Friday, February 20, 2009

It’s the end of the world as we know it

Walking through the door


After a three-week visit in the north country, I’m heading back south. I’m at Boston Logan right now, the late-afternoon sun slanting across my shoulders, with a three-hour wait for my flight. I definitely overestimated the time I needed to get through Boston on my bus. Still, one of the things I’ve always loved about travel is the waiting time in airports and train stations, the time that allows you to collect your thoughts, the waiting with no place to be other than here. That goes to show that I am a true traveler, not one of these dilettantes, and that long-distance travel is my true vocation. I’m never happier than when moving from one place to another.

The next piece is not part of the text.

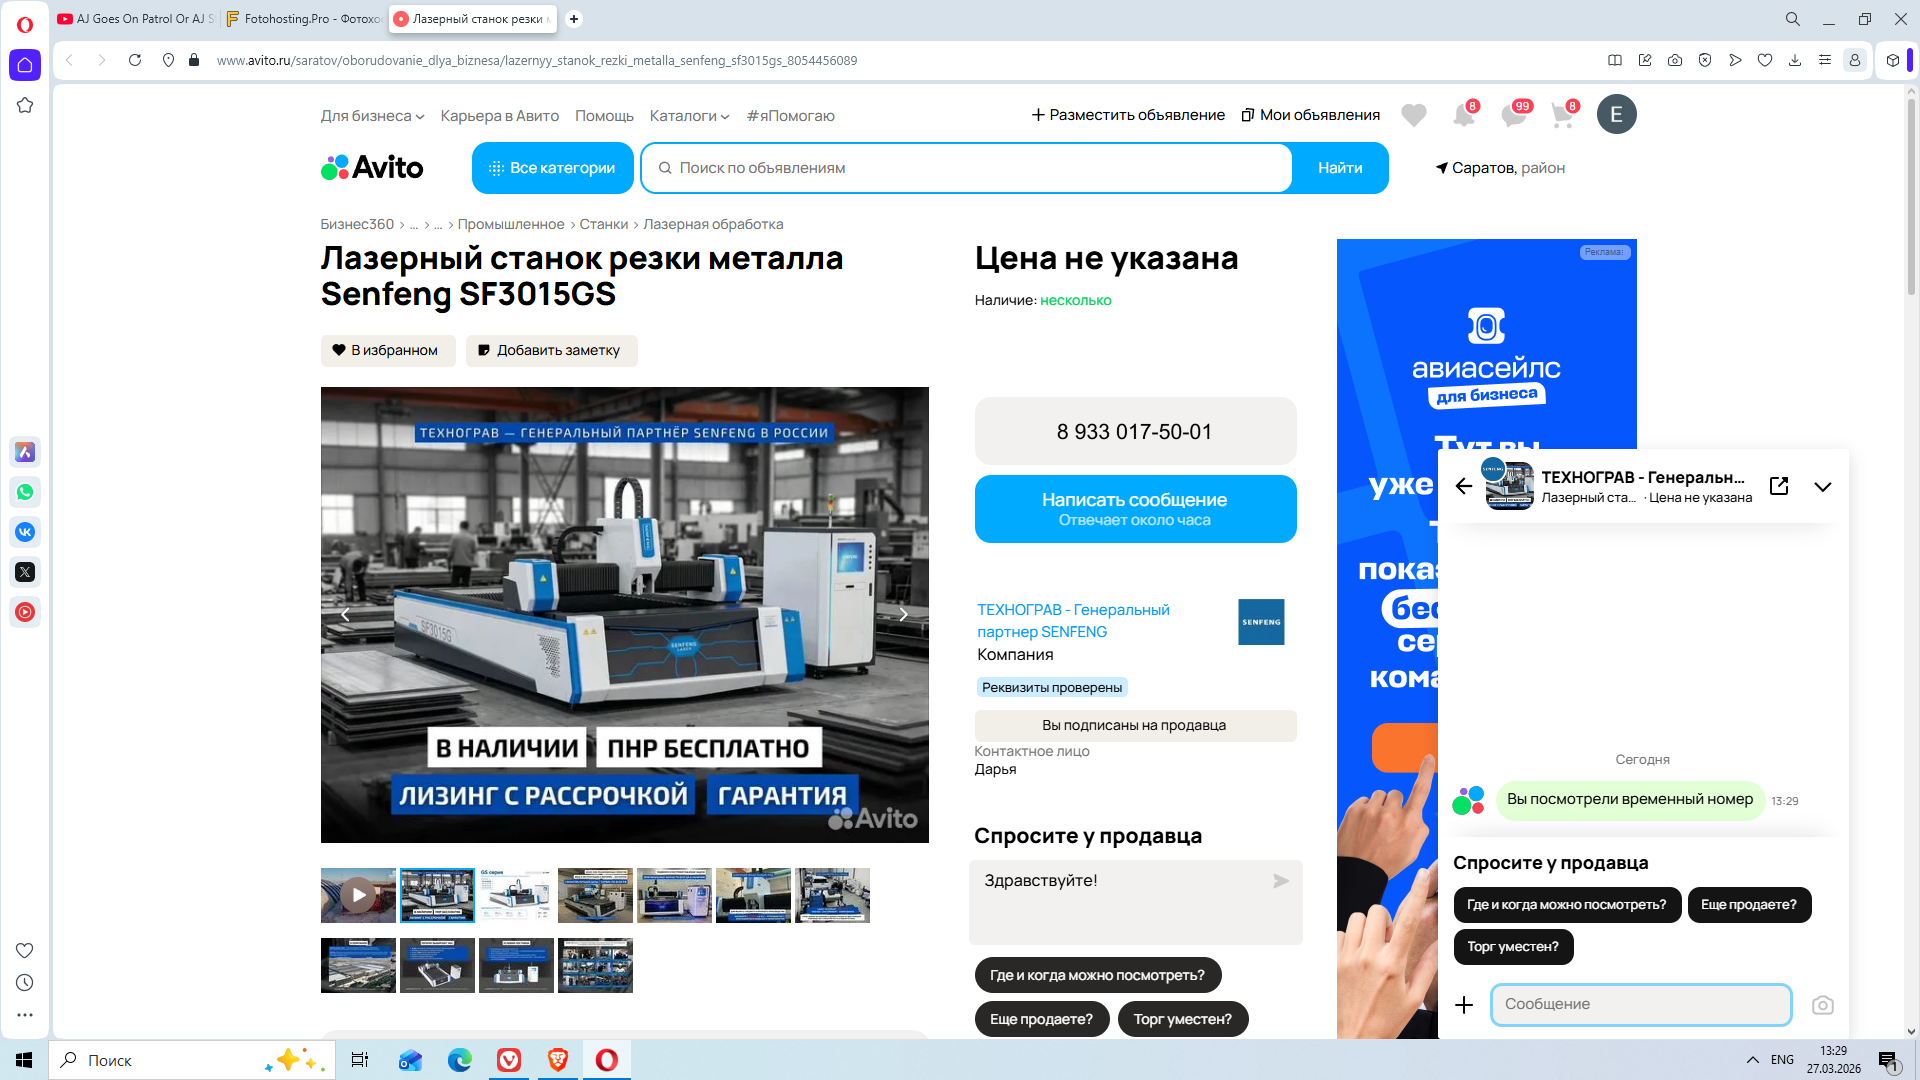Click the favorites heart icon in header
1920x1080 pixels.
1413,115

The light here is different than in the south. Already, since seven o’clock this morning, I’ve traversed many lines of latitude and the sun is noticeably higher in the sky, even later in the afternoon. One forgets about these things in the south, how the light feels different farther north. It always cuts low, across the shoulders, unless it's July. My subconscious is continually aware of the angle of the sun, how my proximity to it is lessened.

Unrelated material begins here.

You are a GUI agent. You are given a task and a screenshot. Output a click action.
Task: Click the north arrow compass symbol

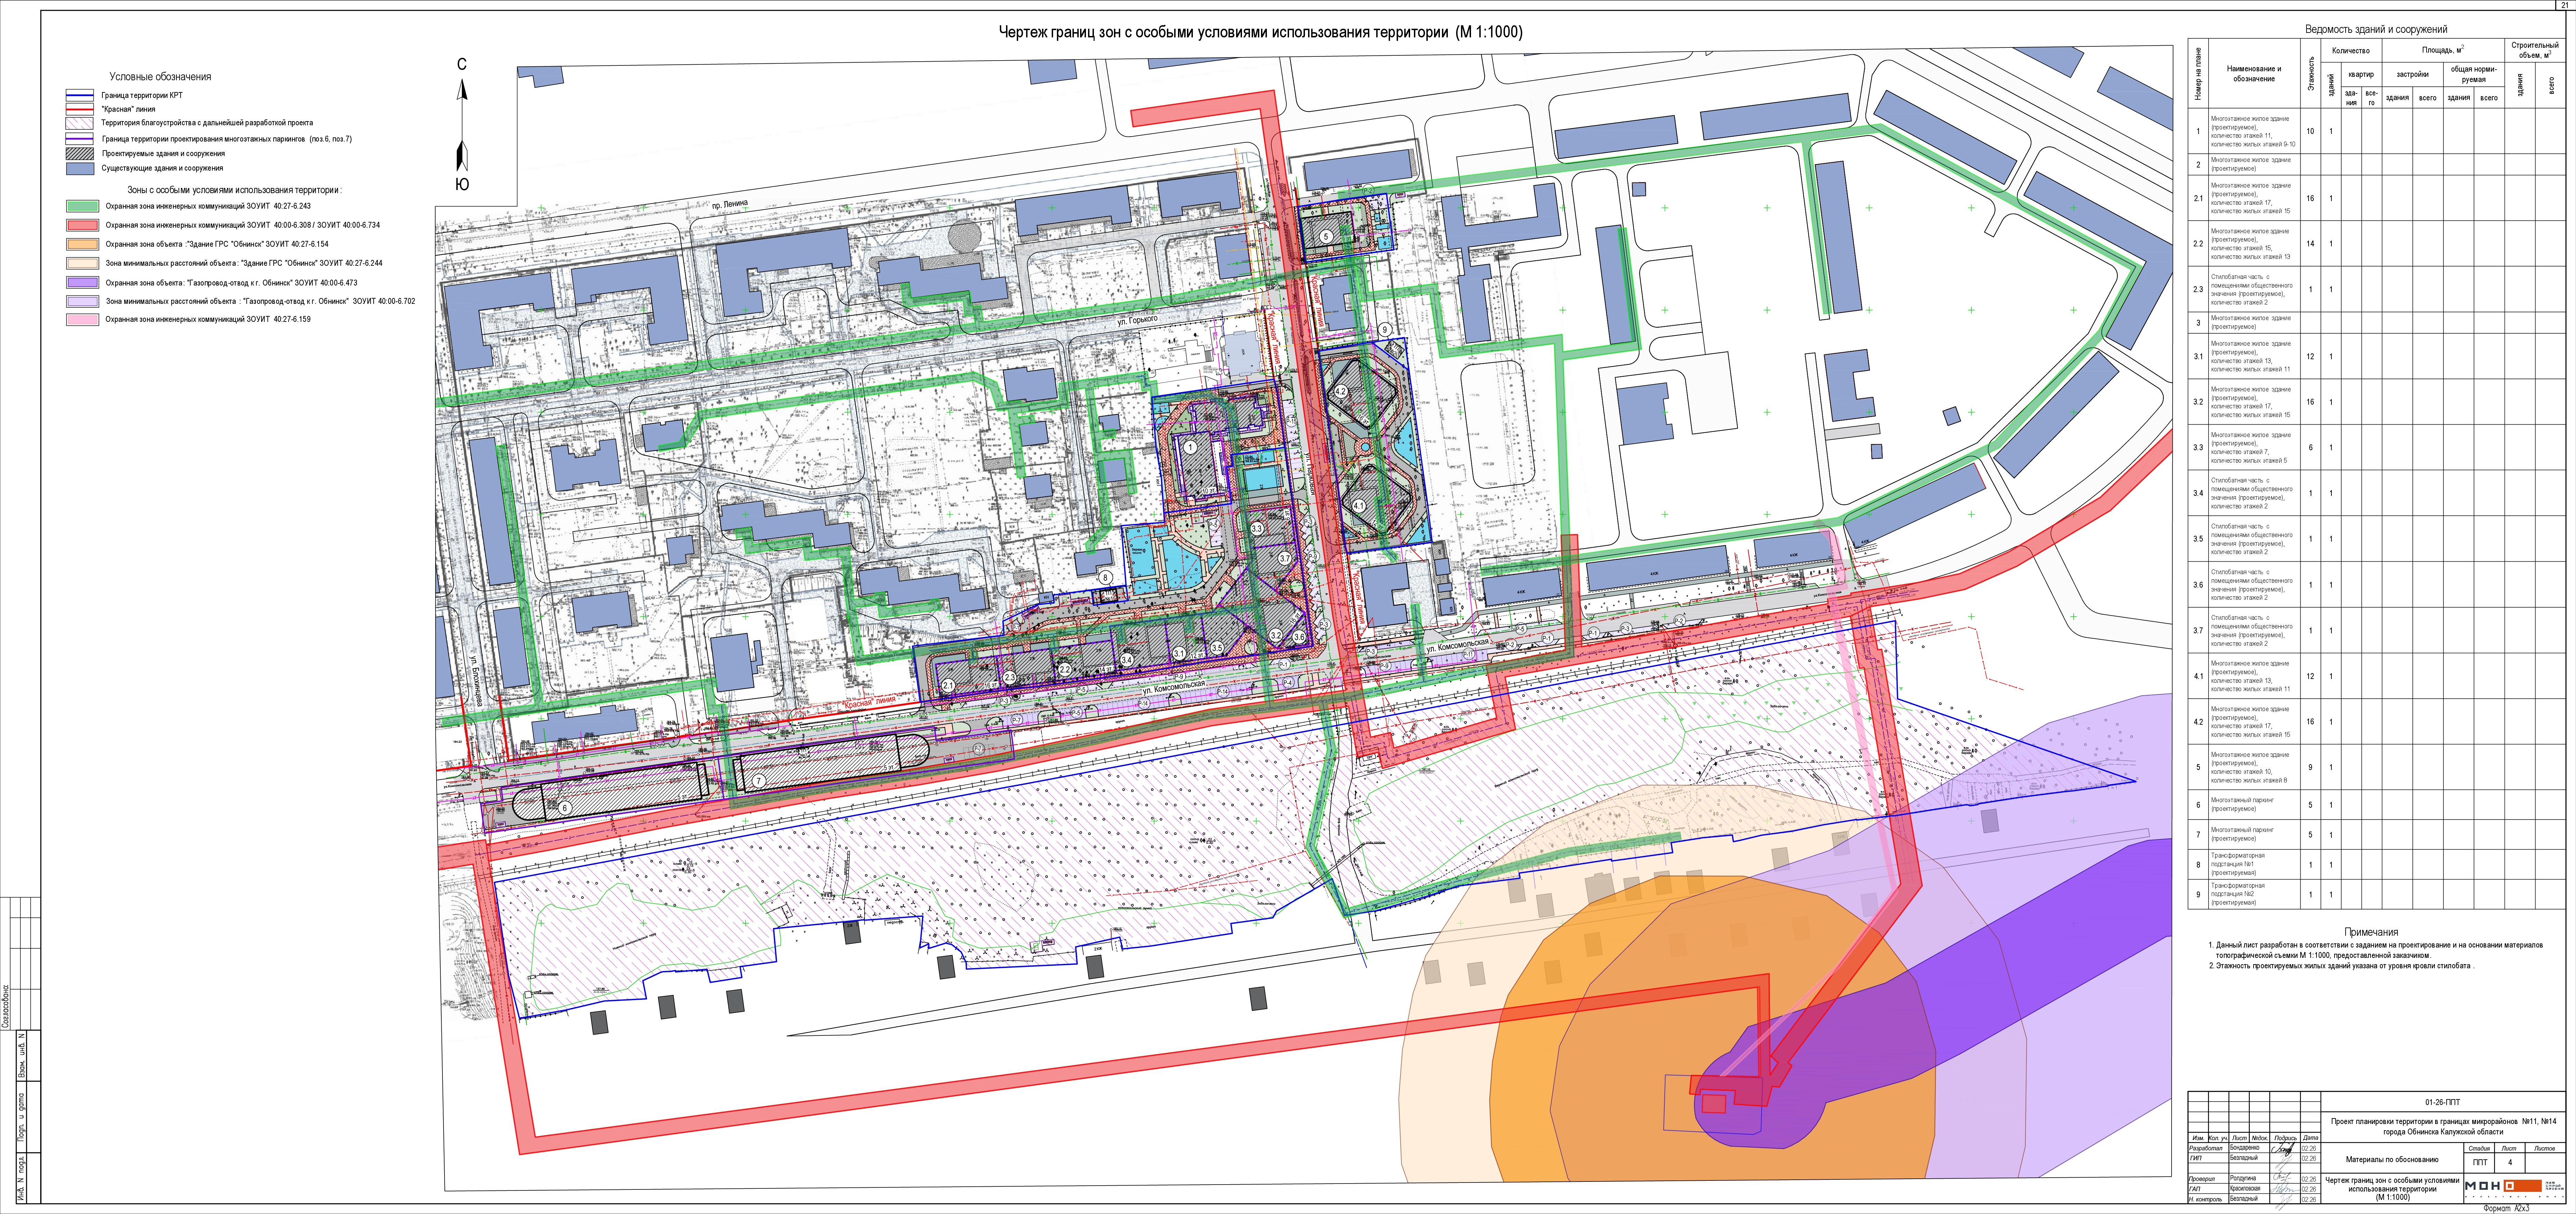click(462, 124)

There are other things one forgets. Like the preponderance of Subarus. I’ve been looking for a new car on eBay, and in Chattanooga there are an overwhelming quantity of crappy, American-made eight-cylinder SUVs. When everyone knows that the only car that’s worth anything is an AWD Subaru. In Maine you realize immediately how useless those god-awful vehicles are.

I miss the snow. It’s gone from the ground here, even as far north as Boston. I had forgotten that, too, the continual ice barrier that surrounds every road in Maine, the sheen and glisten of all of that whiteness. Yesterday, I went on my longest snowshoe yet--an hour and a half for almost two miles, with probably a half-mile of fresh path-cutting. I begin to understand how one could have 200 words for the stuff, as the Inuits are alleged to. Yesterday it was perfect for snowshoes, crispy on the top, but with enough heft underneath that I didn’t sink below my knees.

Shadow, the wolf-dog, and I had a long talk last night, but I’m not sure he understands my departure. How can he? I disappear and reappear in his life like a dream. Or a nightmare. Would he choose to have me in his life if he could? Even if he never sees me again? I don’t know. Maybe I need a dog of my own. One that can handle the tropics. Maybe I just need a direction in which to travel, someplace to go that when I get there I’ll know I’ve arrived. Maybe then I’d stop being only happy in waiting rooms.